O ministério da Ciência e Tecnologia foi procurado e não se manifestou. O ministério da Economia afirmou que não iria se manifestar sobre o assunto.

O alarme foi soado por duas das principais sociedades científicas do país, a ABC (Academia Brasileira de Ciências) e a SBPC (Sociedade Brasileira para o Progresso da Ciência).

“É trágico”, afirma Helena Nader, presidente da ABC. “A ciência brasileira acabou”, diz, referindo-se a esse bloqueio de verbas e a outros gargalos e cortes financeiros para pesquisas que vêm acontecendo.

Dos R$ 4,5 bilhões disponíveis pelo FNDCT para este ano, R$ 2,5 bilhões seriam congelados, ou seja, mais da metade do orçamento passível de uso.

O FNDCT recebe recursos por meio do recolhimento de encargos e tributos, que, na sequência, são destinados ao fomento da ciência.

Segundo o plano do FNDCT para 2022, o valor comprometido para o ano seria de cerca de R$ 3,5 bilhões, entre projetos já contratados e outros que ainda iriam começar a receber recursos. O valor é inferior aos cerca de R$ 2 bilhões restantes após o congelamento dos recursos.

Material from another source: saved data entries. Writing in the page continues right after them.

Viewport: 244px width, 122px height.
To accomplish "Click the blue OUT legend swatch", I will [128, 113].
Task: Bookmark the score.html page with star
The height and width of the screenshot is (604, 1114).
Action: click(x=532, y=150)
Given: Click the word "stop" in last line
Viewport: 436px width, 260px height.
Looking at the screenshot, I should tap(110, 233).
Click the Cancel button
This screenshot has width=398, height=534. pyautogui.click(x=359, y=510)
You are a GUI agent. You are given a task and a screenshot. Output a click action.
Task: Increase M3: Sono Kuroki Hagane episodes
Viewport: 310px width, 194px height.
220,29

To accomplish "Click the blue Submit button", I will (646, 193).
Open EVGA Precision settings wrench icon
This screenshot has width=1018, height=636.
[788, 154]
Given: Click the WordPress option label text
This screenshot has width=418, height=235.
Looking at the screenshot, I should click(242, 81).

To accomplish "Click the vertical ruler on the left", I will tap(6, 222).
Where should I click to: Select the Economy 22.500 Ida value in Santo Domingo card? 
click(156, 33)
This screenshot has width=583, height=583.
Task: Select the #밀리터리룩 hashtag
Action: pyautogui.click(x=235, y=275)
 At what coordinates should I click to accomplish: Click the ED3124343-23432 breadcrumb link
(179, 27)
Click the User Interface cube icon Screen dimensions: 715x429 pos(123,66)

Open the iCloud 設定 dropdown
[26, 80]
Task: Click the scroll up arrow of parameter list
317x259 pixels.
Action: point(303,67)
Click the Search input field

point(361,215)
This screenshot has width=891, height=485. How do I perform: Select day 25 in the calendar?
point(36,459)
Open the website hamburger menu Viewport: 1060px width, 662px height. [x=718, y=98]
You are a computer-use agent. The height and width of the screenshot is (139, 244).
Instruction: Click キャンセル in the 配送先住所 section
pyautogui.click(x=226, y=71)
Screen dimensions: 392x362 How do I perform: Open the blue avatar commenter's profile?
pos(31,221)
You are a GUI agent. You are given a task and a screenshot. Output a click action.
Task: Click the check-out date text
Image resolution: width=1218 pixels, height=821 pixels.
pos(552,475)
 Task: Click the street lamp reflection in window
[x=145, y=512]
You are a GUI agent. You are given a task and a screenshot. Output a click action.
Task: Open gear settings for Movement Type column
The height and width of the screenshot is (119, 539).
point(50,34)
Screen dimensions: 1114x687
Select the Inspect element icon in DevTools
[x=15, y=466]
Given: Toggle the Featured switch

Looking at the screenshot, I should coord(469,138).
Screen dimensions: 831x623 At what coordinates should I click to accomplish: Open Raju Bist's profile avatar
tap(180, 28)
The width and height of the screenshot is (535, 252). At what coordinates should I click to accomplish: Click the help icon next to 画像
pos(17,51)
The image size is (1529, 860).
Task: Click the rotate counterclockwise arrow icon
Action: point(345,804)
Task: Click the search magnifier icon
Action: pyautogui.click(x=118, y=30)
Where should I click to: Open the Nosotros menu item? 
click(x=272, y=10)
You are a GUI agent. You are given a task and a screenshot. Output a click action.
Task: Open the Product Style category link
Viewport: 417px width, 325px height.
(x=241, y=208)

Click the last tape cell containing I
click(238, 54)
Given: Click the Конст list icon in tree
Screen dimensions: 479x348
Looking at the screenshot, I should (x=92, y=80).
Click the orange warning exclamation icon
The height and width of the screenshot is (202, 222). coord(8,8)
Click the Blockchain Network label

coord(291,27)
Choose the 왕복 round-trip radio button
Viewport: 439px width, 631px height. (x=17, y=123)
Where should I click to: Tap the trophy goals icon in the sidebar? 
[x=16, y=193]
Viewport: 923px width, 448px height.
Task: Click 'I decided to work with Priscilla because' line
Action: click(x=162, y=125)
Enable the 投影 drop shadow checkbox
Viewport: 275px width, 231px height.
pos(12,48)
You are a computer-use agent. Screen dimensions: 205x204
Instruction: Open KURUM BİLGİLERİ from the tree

Mais de uma centena de investimentos em projetos científicos podem ser afetados pelo congelamento de recursos.

Entre eles, estão ações amplas como o Proantar (Programa Antártico Brasileiro), o Centro de Síntese sobre Mudanças Climáticas Globais e pesquisas a respeito de mitigação e adaptação à mudança climática. Também pode haver reflexo em estudos e grupos de pesquisa da área agropecuária, de saúde, mineração, energia e até de segurança e defesa nacional.

Em alguns casos, bolsas também podem ser afetadas, como no programa nacional de apoio a jovens doutores.

Segundo Nader, o orçamento que ficará disponível será suficiente somente para ações que já estão em curso (carteiras contratadas).

A presidente da ABC afirma que o FNDCT, que teria uso mais correto sendo utilizado para programas estratégicos, virou a tábua de salvação do orçamento científico geral. “O CNPq não tem mais orçamento. Depende do FNDCT”, diz ela.

A SBPC, em nota de repúdio assinada por Renato Janine Ribeiro, presidente da entidade, afirma que a verba do FNDCT é “carimbada e que deveria ser usada exclusivamente para a pesquisa científica e tecnológica do país”.

Nader e a SBPC dizem que o bloqueio vai contra a legislação. Eles citam a lei complementar 177, de 2021. O artigo 11, parágrafo 3º, afirma que é “vedada a alocação orçamentária dos valores provenientes de fontes vinculadas ao FNDCT em reservas de contingência”.

Para o corte atual, porém, Nader afirma que o ministério estaria se utilizando de semântica. “Ele diz que não cortou, está bloqueando. Foi cortado o orçamento do ministério em, no mínimo, 40%.”

“A SBPC exige que o Poder Executivo respeite a legislação em vigor e não dê sequência a esse bloqueio bilionário dos já poucos recursos do Sistema Nacional de Ciência, Tecnologia e Inovação – SNCTI”, afirma Ribeiro, na nota. “Conclamamos o Congresso Nacional a defender o orçamento aprovado e agir para reverter estes cortes, caso eles se confirmem. É inacreditável que, mesmo depois de todas as contribuições da ciência nestes anos difíceis da pandemia de Covid-19, a ciência siga sendo atacada pelo governo federal.”

A sociedade presidida por Ribeiro classifica o bloqueio orçamentário como um “ataque do governo federal à ciência brasileira”.

Na mesma linha, Nader diz que não acha que o corte não seria ao acaso. “Eu acho que eles não acreditam que precisam de ciência. É um projeto de nação que eles têm. Não é o meu”, diz a pesquisadora, afirmando, em seguida, que ciência gera emprego.